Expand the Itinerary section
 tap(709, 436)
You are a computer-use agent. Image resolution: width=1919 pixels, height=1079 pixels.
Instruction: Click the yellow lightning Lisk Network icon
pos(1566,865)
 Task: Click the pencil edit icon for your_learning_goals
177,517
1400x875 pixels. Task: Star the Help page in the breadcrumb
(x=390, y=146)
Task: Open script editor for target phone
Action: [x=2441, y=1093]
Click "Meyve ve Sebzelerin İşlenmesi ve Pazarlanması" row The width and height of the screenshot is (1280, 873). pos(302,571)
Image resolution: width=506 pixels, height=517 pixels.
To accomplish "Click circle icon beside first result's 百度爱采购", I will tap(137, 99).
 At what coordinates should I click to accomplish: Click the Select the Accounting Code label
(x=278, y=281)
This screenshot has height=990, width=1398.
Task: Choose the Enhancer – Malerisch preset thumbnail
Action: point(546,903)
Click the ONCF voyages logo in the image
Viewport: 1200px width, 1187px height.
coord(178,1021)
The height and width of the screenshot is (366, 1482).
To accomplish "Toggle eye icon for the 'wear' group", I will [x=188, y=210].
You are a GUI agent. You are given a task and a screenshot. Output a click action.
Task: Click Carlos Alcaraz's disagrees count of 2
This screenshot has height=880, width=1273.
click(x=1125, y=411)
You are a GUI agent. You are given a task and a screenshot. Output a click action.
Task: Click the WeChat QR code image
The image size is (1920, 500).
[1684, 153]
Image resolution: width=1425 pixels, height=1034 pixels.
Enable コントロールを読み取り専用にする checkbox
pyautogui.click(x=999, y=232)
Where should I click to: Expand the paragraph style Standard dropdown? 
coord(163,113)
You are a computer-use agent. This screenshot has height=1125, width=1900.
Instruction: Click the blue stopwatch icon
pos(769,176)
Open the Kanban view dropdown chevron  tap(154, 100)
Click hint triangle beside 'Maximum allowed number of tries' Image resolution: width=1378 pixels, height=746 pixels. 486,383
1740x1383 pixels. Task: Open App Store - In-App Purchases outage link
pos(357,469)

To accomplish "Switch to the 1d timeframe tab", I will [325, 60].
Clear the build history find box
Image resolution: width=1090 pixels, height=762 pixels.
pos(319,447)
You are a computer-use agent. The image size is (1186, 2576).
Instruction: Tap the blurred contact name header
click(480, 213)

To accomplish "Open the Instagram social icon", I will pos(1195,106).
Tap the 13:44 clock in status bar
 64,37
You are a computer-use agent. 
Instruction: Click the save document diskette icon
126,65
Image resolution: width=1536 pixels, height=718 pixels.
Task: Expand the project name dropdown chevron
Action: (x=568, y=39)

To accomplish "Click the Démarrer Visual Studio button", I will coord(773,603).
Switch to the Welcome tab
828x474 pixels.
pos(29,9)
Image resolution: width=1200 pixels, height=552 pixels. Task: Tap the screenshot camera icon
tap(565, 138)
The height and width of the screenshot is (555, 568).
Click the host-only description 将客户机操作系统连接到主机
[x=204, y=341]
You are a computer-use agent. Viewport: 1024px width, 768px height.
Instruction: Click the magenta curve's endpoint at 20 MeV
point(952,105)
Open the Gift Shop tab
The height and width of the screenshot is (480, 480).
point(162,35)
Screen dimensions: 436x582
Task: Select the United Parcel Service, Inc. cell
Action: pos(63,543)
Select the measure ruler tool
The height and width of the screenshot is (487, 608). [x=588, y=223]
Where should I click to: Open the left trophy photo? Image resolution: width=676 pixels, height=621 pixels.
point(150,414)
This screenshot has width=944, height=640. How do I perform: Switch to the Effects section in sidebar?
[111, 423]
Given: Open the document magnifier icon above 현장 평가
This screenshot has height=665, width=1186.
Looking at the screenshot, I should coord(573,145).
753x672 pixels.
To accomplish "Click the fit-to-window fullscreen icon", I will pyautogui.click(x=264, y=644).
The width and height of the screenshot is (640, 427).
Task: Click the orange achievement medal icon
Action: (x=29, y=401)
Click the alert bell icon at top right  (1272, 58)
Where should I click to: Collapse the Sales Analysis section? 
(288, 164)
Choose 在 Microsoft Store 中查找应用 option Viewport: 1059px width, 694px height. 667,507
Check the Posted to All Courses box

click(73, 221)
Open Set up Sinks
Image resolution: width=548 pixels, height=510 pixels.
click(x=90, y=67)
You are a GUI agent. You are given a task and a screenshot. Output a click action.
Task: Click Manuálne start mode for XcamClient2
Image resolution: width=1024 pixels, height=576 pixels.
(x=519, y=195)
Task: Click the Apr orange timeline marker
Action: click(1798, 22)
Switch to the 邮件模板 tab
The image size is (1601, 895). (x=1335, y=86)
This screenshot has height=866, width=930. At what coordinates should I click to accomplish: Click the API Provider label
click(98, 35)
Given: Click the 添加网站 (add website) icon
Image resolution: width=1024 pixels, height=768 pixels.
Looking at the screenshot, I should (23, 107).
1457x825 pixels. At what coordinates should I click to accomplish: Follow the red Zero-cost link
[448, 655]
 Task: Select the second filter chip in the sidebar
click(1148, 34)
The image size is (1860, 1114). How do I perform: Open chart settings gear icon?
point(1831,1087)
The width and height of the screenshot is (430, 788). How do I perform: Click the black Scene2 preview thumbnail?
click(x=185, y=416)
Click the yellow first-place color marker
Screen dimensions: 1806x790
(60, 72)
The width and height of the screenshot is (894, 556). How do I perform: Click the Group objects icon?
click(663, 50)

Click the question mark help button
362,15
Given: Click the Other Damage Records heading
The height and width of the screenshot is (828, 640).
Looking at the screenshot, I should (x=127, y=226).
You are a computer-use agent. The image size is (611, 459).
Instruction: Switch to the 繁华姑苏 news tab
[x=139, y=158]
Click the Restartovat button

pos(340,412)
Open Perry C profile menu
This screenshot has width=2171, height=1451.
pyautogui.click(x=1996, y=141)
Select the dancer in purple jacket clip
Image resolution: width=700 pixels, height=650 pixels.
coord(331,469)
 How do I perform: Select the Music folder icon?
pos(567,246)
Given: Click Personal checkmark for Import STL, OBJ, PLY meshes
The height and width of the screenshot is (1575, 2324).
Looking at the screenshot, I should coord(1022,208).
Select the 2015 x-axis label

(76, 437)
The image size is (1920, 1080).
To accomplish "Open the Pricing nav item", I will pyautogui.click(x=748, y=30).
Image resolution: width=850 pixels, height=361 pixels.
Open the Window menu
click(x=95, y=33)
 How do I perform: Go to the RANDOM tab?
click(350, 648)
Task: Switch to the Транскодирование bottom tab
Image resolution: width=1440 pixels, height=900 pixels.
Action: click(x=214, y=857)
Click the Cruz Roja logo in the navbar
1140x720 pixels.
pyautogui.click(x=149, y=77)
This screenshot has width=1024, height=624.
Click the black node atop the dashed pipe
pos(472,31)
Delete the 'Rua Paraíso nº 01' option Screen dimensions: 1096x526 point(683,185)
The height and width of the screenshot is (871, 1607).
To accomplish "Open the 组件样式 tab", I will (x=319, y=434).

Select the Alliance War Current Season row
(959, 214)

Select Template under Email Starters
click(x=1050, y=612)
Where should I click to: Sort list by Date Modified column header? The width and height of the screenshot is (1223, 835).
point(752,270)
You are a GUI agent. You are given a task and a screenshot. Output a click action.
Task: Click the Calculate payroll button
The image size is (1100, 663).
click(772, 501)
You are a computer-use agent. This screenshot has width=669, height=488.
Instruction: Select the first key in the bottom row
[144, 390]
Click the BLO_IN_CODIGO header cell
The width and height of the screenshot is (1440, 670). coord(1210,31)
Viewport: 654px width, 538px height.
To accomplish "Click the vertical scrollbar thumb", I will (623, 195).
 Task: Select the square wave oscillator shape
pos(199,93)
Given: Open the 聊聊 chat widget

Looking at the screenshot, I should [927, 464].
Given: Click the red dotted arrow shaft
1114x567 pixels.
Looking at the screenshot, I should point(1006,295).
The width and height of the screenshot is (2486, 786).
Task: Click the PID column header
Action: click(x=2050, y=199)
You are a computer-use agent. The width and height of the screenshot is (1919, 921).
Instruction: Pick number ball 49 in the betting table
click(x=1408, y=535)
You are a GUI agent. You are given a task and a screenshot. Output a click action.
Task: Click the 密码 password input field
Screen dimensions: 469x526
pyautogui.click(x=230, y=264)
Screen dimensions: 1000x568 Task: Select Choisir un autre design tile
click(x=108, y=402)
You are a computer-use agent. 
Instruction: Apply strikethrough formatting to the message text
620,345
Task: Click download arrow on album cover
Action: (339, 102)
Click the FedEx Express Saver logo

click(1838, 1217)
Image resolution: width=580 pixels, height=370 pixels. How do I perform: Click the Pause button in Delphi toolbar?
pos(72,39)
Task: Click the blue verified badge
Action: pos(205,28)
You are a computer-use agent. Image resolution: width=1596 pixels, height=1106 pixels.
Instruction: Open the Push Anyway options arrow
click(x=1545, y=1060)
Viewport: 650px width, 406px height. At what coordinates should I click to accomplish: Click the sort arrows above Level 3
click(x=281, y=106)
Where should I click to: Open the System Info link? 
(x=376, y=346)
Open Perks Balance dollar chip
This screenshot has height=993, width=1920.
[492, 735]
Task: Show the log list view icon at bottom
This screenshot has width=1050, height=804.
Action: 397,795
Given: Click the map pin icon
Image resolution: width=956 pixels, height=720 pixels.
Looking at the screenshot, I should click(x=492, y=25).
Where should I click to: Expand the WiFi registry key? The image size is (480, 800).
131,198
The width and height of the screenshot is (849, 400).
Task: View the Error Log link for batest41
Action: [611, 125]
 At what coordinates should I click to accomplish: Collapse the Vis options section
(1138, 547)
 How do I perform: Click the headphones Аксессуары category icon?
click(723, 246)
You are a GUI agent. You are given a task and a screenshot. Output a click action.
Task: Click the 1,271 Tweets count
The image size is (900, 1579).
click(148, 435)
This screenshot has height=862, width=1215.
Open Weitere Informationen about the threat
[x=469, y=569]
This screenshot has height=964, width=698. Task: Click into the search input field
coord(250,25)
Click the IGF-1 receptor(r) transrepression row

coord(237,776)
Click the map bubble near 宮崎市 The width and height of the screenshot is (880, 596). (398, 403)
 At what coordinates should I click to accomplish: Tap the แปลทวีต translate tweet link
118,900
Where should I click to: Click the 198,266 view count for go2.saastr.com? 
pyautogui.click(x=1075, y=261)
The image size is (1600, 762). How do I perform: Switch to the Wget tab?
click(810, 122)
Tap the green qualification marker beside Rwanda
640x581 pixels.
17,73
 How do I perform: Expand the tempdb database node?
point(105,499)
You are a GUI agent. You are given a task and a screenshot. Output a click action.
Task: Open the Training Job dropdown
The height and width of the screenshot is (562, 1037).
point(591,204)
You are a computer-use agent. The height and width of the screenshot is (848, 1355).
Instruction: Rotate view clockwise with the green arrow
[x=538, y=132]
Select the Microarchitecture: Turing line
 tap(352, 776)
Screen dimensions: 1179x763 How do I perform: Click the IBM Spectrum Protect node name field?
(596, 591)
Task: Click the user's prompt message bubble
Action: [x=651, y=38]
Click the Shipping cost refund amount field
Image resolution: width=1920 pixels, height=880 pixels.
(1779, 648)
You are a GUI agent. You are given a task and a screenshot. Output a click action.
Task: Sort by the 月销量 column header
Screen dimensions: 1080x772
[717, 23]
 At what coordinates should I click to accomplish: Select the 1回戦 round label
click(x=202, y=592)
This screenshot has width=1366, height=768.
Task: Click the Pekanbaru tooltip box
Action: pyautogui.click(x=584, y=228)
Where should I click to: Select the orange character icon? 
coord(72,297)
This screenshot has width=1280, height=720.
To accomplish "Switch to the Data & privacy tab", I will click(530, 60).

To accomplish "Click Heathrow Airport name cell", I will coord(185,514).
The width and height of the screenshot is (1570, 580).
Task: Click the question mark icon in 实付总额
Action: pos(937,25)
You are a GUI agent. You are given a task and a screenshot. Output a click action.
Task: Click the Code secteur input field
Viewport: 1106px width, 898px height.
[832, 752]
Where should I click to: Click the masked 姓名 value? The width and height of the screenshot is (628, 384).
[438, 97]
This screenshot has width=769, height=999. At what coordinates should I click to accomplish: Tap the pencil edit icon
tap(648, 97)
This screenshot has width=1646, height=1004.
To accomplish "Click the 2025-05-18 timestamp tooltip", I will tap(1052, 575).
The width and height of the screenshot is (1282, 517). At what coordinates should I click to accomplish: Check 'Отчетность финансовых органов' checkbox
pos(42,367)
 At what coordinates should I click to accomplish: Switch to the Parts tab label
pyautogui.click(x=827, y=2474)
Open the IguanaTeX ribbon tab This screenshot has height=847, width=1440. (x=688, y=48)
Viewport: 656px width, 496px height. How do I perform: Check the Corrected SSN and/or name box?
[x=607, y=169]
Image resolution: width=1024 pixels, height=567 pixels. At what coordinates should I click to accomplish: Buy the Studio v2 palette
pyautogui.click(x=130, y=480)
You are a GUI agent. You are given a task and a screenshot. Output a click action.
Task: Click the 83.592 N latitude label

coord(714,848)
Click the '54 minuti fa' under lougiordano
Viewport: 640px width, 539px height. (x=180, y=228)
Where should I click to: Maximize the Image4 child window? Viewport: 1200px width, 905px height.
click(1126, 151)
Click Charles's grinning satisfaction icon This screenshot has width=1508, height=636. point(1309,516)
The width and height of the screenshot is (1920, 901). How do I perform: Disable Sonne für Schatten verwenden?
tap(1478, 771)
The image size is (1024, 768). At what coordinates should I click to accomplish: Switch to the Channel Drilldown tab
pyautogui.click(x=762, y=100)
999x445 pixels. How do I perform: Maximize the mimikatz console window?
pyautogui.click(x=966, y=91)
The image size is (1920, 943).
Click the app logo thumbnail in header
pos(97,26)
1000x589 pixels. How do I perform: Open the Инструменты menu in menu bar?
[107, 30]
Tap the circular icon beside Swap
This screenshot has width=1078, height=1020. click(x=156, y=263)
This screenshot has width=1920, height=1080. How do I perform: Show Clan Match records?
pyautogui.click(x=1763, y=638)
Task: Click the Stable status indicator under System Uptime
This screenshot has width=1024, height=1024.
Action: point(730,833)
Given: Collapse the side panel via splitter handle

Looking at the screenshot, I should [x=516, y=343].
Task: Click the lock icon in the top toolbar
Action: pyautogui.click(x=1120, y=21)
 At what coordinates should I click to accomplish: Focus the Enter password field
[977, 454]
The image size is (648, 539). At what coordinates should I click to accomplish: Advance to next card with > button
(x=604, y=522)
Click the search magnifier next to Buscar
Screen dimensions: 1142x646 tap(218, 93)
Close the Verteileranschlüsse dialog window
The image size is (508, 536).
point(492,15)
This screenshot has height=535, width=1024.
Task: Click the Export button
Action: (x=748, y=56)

---+---

### Required work
Of the lines above, retype only those from the line containing "The image size is (1920, 500)." through the line containing "has height=1125, width=1900.", including both, exactly.

### Your solution
The image size is (1920, 500).
[1684, 153]
Image resolution: width=1425 pixels, height=1034 pixels.
Enable コントロールを読み取り専用にする checkbox
pyautogui.click(x=999, y=232)
Where should I click to: Expand the paragraph style Standard dropdown? 
coord(163,113)
You are a computer-use agent. This screenshot has height=1125, width=1900.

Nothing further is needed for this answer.